=== Section Start ===

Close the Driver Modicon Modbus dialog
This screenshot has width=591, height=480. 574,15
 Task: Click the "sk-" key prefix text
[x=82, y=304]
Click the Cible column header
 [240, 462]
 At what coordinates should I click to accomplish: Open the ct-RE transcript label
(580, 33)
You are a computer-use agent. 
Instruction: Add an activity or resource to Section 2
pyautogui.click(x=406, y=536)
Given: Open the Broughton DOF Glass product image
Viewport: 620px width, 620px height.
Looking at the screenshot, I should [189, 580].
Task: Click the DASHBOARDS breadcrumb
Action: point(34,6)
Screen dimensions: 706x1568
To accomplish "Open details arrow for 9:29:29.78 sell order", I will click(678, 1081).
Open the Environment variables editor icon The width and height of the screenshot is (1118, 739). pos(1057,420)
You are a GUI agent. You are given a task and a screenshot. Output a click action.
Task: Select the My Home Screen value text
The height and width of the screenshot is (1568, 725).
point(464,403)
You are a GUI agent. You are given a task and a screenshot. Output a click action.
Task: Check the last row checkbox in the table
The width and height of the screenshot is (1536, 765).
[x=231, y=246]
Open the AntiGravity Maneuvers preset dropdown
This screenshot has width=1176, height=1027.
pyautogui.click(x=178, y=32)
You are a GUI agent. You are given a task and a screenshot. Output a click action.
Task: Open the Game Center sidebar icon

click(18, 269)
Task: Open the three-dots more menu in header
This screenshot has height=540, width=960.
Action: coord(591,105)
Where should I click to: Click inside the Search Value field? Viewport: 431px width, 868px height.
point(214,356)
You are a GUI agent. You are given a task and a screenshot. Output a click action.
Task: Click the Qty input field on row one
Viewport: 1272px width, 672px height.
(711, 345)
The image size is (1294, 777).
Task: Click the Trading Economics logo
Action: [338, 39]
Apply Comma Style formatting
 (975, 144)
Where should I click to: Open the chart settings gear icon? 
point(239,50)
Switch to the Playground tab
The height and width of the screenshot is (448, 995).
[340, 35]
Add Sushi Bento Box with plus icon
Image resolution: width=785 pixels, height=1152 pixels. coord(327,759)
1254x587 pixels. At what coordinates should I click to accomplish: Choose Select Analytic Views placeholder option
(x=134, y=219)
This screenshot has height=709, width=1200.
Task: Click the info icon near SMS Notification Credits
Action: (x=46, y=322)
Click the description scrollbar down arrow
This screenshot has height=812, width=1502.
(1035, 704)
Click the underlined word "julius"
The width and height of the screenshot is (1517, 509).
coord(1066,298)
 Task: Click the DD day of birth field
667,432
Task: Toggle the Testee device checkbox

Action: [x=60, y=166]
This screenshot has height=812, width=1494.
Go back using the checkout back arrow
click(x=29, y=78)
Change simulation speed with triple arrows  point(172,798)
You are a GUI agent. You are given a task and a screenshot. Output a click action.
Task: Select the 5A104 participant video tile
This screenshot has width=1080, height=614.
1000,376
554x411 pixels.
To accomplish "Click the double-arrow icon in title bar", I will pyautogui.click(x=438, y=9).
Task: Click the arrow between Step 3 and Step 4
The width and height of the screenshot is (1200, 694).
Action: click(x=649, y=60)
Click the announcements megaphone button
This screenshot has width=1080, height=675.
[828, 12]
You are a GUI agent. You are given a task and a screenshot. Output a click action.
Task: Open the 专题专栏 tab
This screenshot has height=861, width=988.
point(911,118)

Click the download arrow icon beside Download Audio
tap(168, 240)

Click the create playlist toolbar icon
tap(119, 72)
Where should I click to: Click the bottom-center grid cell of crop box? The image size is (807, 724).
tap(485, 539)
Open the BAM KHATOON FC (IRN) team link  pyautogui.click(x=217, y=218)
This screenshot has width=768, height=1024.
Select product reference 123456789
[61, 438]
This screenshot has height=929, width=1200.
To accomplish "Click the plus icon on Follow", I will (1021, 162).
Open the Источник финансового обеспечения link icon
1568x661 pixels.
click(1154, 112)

=== Section End ===

- [TASK DETAILS]
Return every line above exactly as it stands.

- [ANSWER]
Close the Driver Modicon Modbus dialog
This screenshot has width=591, height=480. 574,15
 Task: Click the "sk-" key prefix text
[x=82, y=304]
Click the Cible column header
 [240, 462]
 At what coordinates should I click to accomplish: Open the ct-RE transcript label
(580, 33)
You are a computer-use agent. 
Instruction: Add an activity or resource to Section 2
pyautogui.click(x=406, y=536)
Given: Open the Broughton DOF Glass product image
Viewport: 620px width, 620px height.
Looking at the screenshot, I should [189, 580].
Task: Click the DASHBOARDS breadcrumb
Action: point(34,6)
Screen dimensions: 706x1568
To accomplish "Open details arrow for 9:29:29.78 sell order", I will click(678, 1081).
Open the Environment variables editor icon The width and height of the screenshot is (1118, 739). pos(1057,420)
You are a GUI agent. You are given a task and a screenshot. Output a click action.
Task: Select the My Home Screen value text
The height and width of the screenshot is (1568, 725).
point(464,403)
You are a GUI agent. You are given a task and a screenshot. Output a click action.
Task: Check the last row checkbox in the table
The width and height of the screenshot is (1536, 765).
[x=231, y=246]
Open the AntiGravity Maneuvers preset dropdown
This screenshot has width=1176, height=1027.
pyautogui.click(x=178, y=32)
You are a GUI agent. You are given a task and a screenshot. Output a click action.
Task: Open the Game Center sidebar icon

click(18, 269)
Task: Open the three-dots more menu in header
This screenshot has height=540, width=960.
Action: coord(591,105)
Where should I click to: Click inside the Search Value field? Viewport: 431px width, 868px height.
point(214,356)
You are a GUI agent. You are given a task and a screenshot. Output a click action.
Task: Click the Qty input field on row one
Viewport: 1272px width, 672px height.
(711, 345)
The image size is (1294, 777).
Task: Click the Trading Economics logo
Action: [338, 39]
Apply Comma Style formatting
 (975, 144)
Where should I click to: Open the chart settings gear icon? 
point(239,50)
Switch to the Playground tab
The height and width of the screenshot is (448, 995).
[340, 35]
Add Sushi Bento Box with plus icon
Image resolution: width=785 pixels, height=1152 pixels. coord(327,759)
1254x587 pixels. At what coordinates should I click to accomplish: Choose Select Analytic Views placeholder option
(x=134, y=219)
This screenshot has height=709, width=1200.
Task: Click the info icon near SMS Notification Credits
Action: (x=46, y=322)
Click the description scrollbar down arrow
This screenshot has height=812, width=1502.
(1035, 704)
Click the underlined word "julius"
The width and height of the screenshot is (1517, 509).
coord(1066,298)
 Task: Click the DD day of birth field
667,432
Task: Toggle the Testee device checkbox

Action: [x=60, y=166]
This screenshot has height=812, width=1494.
Go back using the checkout back arrow
click(x=29, y=78)
Change simulation speed with triple arrows  point(172,798)
You are a GUI agent. You are given a task and a screenshot. Output a click action.
Task: Select the 5A104 participant video tile
This screenshot has width=1080, height=614.
1000,376
554x411 pixels.
To accomplish "Click the double-arrow icon in title bar", I will pyautogui.click(x=438, y=9).
Task: Click the arrow between Step 3 and Step 4
The width and height of the screenshot is (1200, 694).
Action: click(x=649, y=60)
Click the announcements megaphone button
This screenshot has width=1080, height=675.
[828, 12]
You are a GUI agent. You are given a task and a screenshot. Output a click action.
Task: Open the 专题专栏 tab
This screenshot has height=861, width=988.
point(911,118)

Click the download arrow icon beside Download Audio
tap(168, 240)

Click the create playlist toolbar icon
tap(119, 72)
Where should I click to: Click the bottom-center grid cell of crop box? The image size is (807, 724).
tap(485, 539)
Open the BAM KHATOON FC (IRN) team link  pyautogui.click(x=217, y=218)
This screenshot has width=768, height=1024.
Select product reference 123456789
[61, 438]
This screenshot has height=929, width=1200.
To accomplish "Click the plus icon on Follow", I will (1021, 162).
Open the Источник финансового обеспечения link icon
1568x661 pixels.
click(1154, 112)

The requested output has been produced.